**Task statement**
Please reproduce the stretch of the Regula text below, from "Yes -- we try" through "of the rule.".

Yes -- we try to do the heavy lifting, especially when Terraform modules are
involved. One of the ideas behind Regula is that we want to focus on making
rules as easy as possible to write. Terraform plans can be quite complex and
you don't want that "preprocessing" to get in the way of the "business logic"
of the rule.

This is what the resources_view modules do: grab all resources from all
modules and present them as a flat array, with all properties filled in. This
makes it easier to write rules against the "desired state" of resources rather
than going through the changes etc. manually.

However: this currently includes data about the resources themselves.
Meta-information about the resources (like the source of the module) is
currently not present in there. We're open to exploring this option
though, especially if you have a use case. We could do something similar with
meta-information and try to present it in a convenient way to the user.

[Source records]
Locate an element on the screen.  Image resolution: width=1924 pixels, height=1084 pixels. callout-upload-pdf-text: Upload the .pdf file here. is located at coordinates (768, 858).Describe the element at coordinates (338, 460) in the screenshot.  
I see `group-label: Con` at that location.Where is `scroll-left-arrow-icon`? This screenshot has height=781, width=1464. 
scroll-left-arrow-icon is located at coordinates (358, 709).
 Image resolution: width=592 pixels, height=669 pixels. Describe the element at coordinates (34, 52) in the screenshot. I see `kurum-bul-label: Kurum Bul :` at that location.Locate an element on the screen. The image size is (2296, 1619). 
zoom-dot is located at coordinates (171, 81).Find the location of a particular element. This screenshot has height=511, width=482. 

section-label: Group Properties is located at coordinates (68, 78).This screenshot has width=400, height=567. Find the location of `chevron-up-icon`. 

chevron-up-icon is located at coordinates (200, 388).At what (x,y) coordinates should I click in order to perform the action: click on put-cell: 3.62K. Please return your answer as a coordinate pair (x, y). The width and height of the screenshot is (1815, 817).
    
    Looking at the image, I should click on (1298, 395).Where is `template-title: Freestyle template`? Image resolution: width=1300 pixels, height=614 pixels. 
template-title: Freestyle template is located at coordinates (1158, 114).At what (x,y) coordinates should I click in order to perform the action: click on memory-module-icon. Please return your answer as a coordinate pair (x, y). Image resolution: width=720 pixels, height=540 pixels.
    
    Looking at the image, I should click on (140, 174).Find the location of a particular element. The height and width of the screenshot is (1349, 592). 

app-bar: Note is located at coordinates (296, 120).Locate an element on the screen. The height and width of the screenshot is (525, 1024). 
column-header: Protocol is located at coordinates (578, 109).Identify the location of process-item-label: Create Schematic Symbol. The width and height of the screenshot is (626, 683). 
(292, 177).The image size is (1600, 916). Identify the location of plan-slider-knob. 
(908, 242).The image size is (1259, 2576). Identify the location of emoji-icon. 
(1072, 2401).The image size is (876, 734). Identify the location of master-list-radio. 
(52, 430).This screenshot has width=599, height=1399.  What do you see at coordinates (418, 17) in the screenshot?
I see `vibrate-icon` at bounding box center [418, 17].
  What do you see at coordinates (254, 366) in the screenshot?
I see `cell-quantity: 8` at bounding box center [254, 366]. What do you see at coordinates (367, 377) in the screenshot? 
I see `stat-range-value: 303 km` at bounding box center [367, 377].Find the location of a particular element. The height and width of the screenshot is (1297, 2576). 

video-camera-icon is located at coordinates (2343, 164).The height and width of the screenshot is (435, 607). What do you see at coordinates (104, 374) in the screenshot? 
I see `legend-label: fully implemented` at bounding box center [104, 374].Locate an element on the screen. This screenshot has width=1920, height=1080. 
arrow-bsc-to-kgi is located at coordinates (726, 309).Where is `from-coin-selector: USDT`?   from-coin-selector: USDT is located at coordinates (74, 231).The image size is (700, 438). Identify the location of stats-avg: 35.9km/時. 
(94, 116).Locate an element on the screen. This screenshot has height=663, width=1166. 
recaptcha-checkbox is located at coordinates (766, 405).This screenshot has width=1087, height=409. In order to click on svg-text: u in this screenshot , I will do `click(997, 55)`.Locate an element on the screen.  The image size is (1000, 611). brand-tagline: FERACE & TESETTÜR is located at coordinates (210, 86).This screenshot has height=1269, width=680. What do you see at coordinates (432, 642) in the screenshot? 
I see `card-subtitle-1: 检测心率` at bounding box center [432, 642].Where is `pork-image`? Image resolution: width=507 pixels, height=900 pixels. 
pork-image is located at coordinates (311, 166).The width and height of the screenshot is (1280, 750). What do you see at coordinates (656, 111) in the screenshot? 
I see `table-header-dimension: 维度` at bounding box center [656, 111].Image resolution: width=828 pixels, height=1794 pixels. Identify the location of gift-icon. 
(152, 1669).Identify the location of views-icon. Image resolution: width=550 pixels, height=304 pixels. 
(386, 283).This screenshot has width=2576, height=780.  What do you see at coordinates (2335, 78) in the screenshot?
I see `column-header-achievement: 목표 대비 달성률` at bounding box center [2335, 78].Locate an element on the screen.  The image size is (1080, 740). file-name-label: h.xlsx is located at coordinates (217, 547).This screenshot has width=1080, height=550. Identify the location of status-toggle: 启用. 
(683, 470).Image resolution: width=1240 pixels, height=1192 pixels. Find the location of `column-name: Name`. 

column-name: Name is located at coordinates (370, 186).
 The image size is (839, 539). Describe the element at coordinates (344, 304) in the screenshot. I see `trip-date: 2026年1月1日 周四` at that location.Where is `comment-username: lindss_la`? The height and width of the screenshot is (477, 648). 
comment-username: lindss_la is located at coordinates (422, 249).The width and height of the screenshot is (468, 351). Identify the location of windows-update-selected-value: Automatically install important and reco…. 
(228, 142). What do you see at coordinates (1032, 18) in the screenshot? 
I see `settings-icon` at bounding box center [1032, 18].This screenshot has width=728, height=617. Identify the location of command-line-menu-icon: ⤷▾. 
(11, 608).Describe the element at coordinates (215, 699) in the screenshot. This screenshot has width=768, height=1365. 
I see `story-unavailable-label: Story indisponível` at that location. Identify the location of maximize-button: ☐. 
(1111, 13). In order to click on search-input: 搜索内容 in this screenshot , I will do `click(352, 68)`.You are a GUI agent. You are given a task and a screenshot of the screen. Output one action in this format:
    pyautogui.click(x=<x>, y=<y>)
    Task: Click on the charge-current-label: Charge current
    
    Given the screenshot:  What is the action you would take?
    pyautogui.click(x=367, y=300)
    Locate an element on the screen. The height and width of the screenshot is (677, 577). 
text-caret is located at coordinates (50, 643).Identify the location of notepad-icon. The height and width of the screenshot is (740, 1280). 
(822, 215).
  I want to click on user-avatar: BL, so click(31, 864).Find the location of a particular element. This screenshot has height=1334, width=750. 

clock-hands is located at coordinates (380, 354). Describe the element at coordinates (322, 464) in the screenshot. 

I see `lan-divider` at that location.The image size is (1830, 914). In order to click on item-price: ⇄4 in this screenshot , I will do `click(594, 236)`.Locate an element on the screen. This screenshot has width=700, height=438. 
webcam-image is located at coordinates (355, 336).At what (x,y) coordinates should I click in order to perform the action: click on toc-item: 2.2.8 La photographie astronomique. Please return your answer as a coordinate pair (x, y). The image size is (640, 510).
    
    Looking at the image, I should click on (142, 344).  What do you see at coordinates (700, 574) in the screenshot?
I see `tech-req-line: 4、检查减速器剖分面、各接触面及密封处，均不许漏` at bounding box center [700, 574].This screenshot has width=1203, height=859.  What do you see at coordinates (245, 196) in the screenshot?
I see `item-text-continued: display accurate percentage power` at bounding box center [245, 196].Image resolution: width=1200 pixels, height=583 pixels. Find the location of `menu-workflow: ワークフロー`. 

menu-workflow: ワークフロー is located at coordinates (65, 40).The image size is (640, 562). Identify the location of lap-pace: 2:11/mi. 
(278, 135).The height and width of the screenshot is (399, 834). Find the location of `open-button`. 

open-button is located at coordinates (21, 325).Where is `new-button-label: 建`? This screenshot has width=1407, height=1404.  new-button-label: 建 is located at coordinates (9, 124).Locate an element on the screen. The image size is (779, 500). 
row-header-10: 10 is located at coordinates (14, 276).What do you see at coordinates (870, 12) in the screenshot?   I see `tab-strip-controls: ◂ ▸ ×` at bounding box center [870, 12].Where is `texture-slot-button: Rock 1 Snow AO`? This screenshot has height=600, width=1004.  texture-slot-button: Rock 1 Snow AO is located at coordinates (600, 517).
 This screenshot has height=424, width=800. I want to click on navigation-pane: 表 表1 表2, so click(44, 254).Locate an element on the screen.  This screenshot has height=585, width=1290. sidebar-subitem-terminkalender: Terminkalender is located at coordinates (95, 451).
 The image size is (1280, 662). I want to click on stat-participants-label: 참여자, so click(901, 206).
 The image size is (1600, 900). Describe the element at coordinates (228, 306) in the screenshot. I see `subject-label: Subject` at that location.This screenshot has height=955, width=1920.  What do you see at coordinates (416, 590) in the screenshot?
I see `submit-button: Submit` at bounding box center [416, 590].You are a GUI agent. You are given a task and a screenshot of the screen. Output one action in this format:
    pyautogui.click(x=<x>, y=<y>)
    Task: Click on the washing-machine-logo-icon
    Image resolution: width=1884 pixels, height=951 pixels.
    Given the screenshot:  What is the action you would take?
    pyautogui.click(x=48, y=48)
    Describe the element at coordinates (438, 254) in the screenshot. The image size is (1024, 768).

**Finished exercise**
Yes -- we try to do the heavy lifting, especially when Terraform modules are
involved. One of the ideas behind Regula is that we want to focus on making
rules as easy as possible to write. Terraform plans can be quite complex and
you don't want that "preprocessing" to get in the way of the "business logic"
of the rule.